1) Rihanna, “American Oxygen,” on Saturday Night Live (NBC, May 16). Over the last year countless panels, online threads, and editorials have asked, as if to the tune of the Kingston Trio’s “Where Have All the Flowers Gone,” where have all the protest songs gone? Here. No, it’s not “Masters of War,” but this was powerful from the start and soul-shaking by the end. The official video for the song has Rhianna in a white T-shirt teasing out from under a leather jacket as a video of modern-world imagery — war, assassination, the Beatles, a bum on the street, a march in the street, flags, the Statue of Liberty, a rodeo, everything familiar — unspools behind her. This night, wearing an outfit somewhere between guerrilla chic and a funeral suit, Rhianna sang in front of a wrap-around, three-screen version of the same parade, and it built like the ending of Abel Gance’s silent-color-tryptich finale of his 1927 Napoleon: it all but tore you apart with conflicting emotions. Made by Uprising Creative, directed by Darren Craig, Jonathan Craven, and Jeff Nicholas, the tableau was hard to read, because there was so much loaded into it.

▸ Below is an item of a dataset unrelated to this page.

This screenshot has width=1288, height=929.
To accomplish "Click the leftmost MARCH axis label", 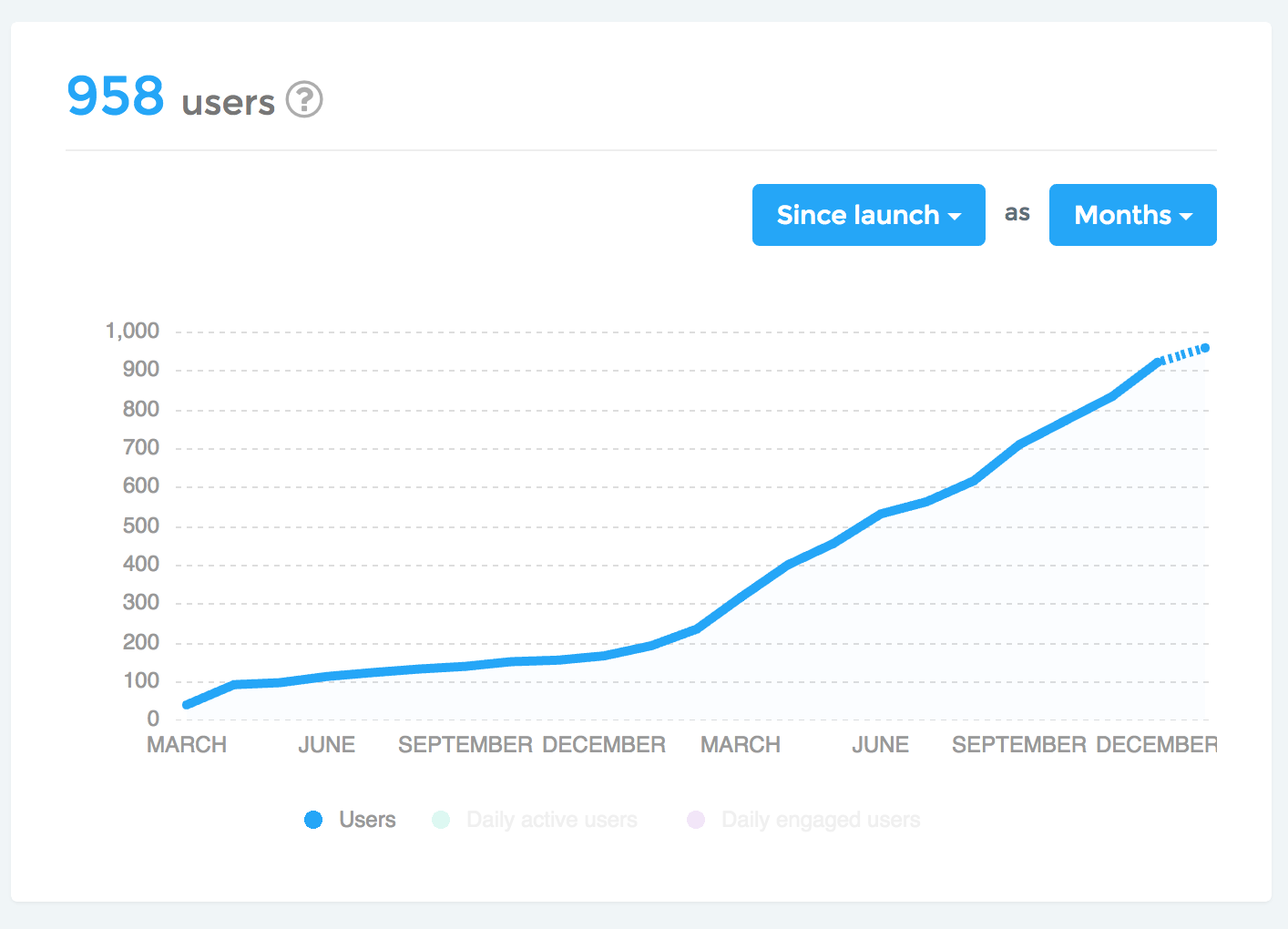I will 187,745.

Familiar images — iconic to the point of cliché, such as Martin Luther King in front of the Lincoln Memorial — were carried off by those you didn’t know, or almost knew but couldn’t quite place. It was obvious and then it wasn’t; it moved too fast to think about, and the ground under your feet began to shift.
There was a harsh disassociation between Rhianna in front, pushing out repeating lines as if coming up for air — “Breathe in, breath out” — bringing Eric Garner and a hundred other people this spring with their heads shoved into the ground, against a wall, choked, pepper-sprayed, beaten, shot full of holes, humiliated, the names piling up until they’re scrambled — and the pictures dancing behind her. It was as if there was an argument going on, between common memory and what she had to say. Words from the song seemed to float before her eyes, as if they, like the fractured history behind her, were coming to her in pieces: “We sweat for a nickel and a dime / Turn it into an empire” might sound like a non sequitur the first time it surfaces, but by the fourth it’s a mystery. As ordinary language it doesn’t make sense; sucked in by that creamy voice, full of thought, it was clear as day. “This is the new America” — a chant, mournful, shocked, then flat, accepting — is frightening with so many faces and dead bodies and oblivious citizens tumbling over the words; and “We are the new America,” the line that follows, is in some ways even more frightening, because it’s a call less to arms than to a cauldron. It doesn’t explain anything, it doesn’t define a right side and a wrong side, it doesn’t presume you agree with it — because an idea like agreement is not part of its language. As a protest song it doesn’t presume to put ideas into people’s heads; what it puts there are echoes. Rhianna opens her mouth, moves in front of a screen, and it’s 3 a.m. and you’re dreaming three dreams at once.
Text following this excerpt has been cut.